Description of the task:
For every line in the material, output its text exactly and exclude any image it holds.
━━━━━ Given information
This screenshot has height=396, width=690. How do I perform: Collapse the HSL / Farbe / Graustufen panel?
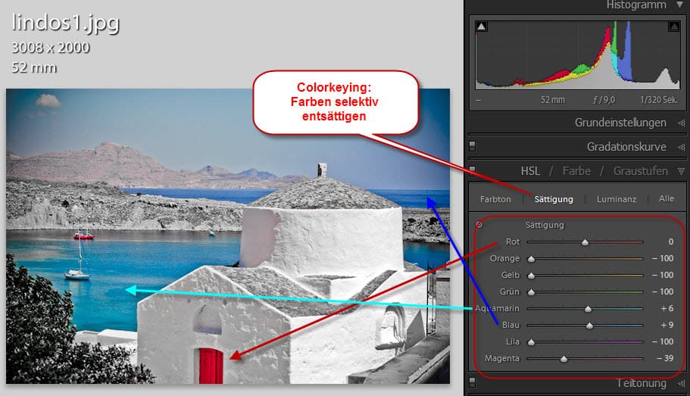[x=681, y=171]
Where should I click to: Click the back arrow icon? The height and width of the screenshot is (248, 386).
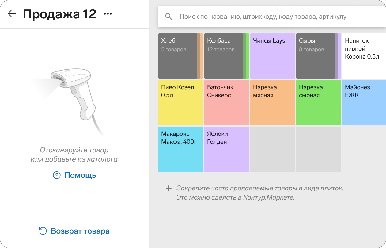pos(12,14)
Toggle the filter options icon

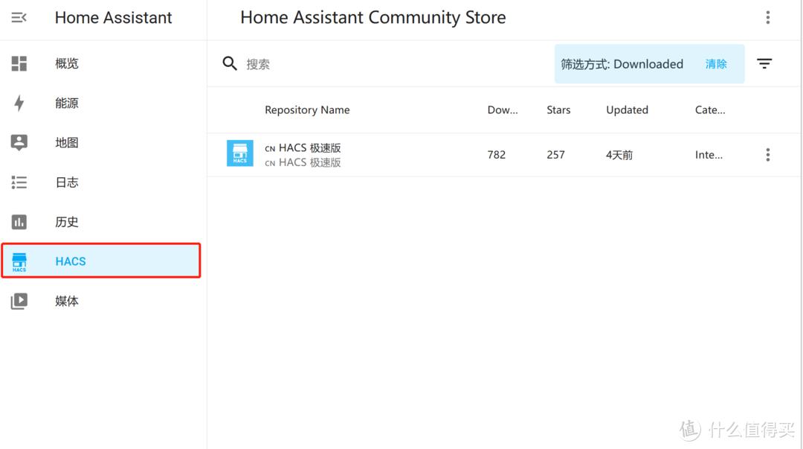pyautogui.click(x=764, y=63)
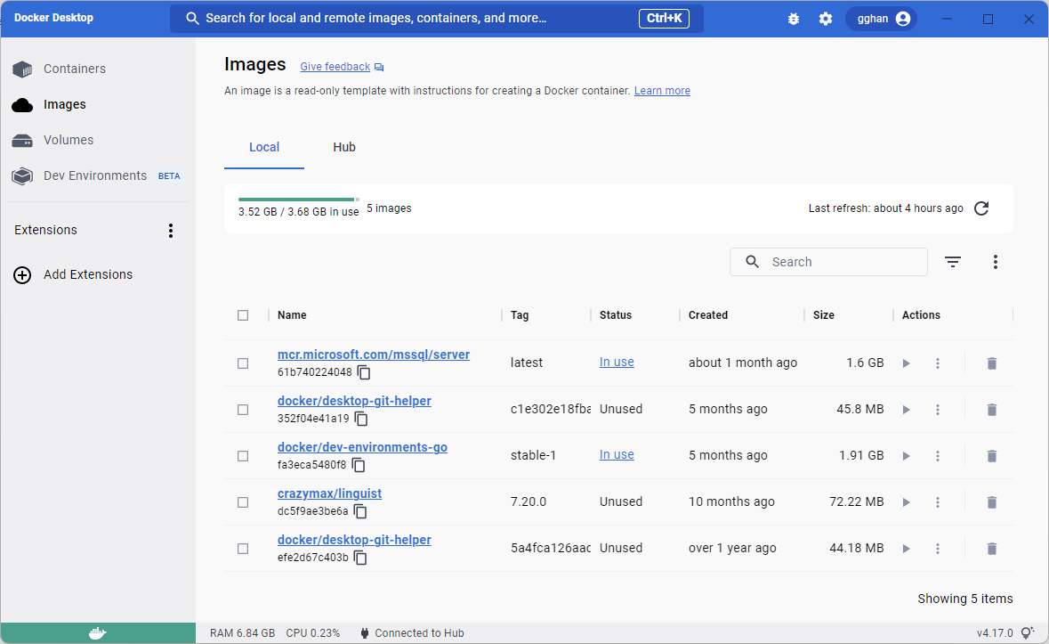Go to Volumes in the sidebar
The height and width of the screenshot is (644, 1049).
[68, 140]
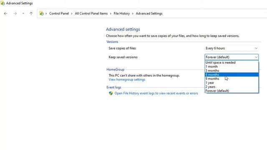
━━━━━━━━━━
Result for this exercise:
This screenshot has height=396, width=690. How do I perform: Collapse the HSL / Farbe / Graustufen panel?
[x=681, y=171]
Where should I click to: Click the back arrow icon? The height and width of the screenshot is (248, 386).
pos(12,14)
Toggle the filter options icon

pyautogui.click(x=764, y=63)
Go to Volumes in the sidebar
The height and width of the screenshot is (644, 1049).
[68, 140]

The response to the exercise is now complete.